Third, in keeping with our longstanding mission to provide educational programs and a forum for exchanging ideas and information concerning patent, trademark, and copyright laws, we will bolster the outreach of our educational programming provided by our various committees. I encourage the BPLA to continue to look outward, toward educating the public on the value of strong intellectual property rights.
Last year we launched the Law School Committee, co-chaired by Susan Montgomery (executive professor of law and business at Northeastern University School of Law) and Andy Beckerman Rodau (professor of law and co-director of the IP law concentration at Suffolk University Law School). They organized an interesting program called “Making Connections in Boston’s IP Community,” which brought in-house and law firm lawyers together with law students. We all recognize the importance of educating lawyers in general, and law students in particular, about the impact of the creation and protection of intellectual property rights on the US economy.

This year, I encourage our board to go further and launch a committee focused on introducing undergraduate and high school students, particularly diverse students, to intellectual property law. It is important for the BPLA to concern itself with educating a pipeline of youngsters who will pursue science and technology, and who will potentially become interested in the career choices many of us in this association have made. The Office of our Attorney General, Maura Healey, is also interested in our educational outreach at this level.

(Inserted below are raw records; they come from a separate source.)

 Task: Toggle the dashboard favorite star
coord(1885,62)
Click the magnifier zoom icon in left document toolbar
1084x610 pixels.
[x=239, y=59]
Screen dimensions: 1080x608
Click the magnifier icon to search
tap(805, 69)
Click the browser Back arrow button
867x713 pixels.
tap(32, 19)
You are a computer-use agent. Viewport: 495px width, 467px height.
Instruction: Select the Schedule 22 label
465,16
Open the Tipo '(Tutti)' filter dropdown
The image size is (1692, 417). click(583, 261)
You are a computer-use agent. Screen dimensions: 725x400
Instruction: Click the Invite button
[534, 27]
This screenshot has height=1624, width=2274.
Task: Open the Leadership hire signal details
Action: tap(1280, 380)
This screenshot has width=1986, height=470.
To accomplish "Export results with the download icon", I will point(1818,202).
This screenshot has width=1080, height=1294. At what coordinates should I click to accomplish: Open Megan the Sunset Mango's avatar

Diversity and inclusion are top of mind at this particular time. I am grateful to have a profession that values and is furthered by its diverse membership. We need to collectively welcome and mentor the members of our bar association, which has attracted talent from across nationalities, genders and orientations. Our profession is truly represented of the best of the American “melting pot,” and we need to preserve this culture.
I would be remiss if I did not thank Erik Belt, our immediate past president, for his friendship and guidance over the years. Since becoming a board member seven years back, I have had the pleasure and fortune of being a step behind Erik. He has been a consummate role model. Erik cares deeply about the BPLA’s mission and outreach, and has contributed substantively in many ways to its success. In his collaborative style, each year Erik took great pains to keep me well informed as to the intricacies and responsibilities of the position I was jumping into. Erik has already re-engaged with our Amicus Committee, which is very busy this month as they plan to submit two amicus briefs on behalf of the BPLA for the following cases: Wi-Fi One LLC v. Broadcom (Fed. Cir. en banc) and Impression Products, Inc. v. Lexmark International, Inc. (US Supreme Court).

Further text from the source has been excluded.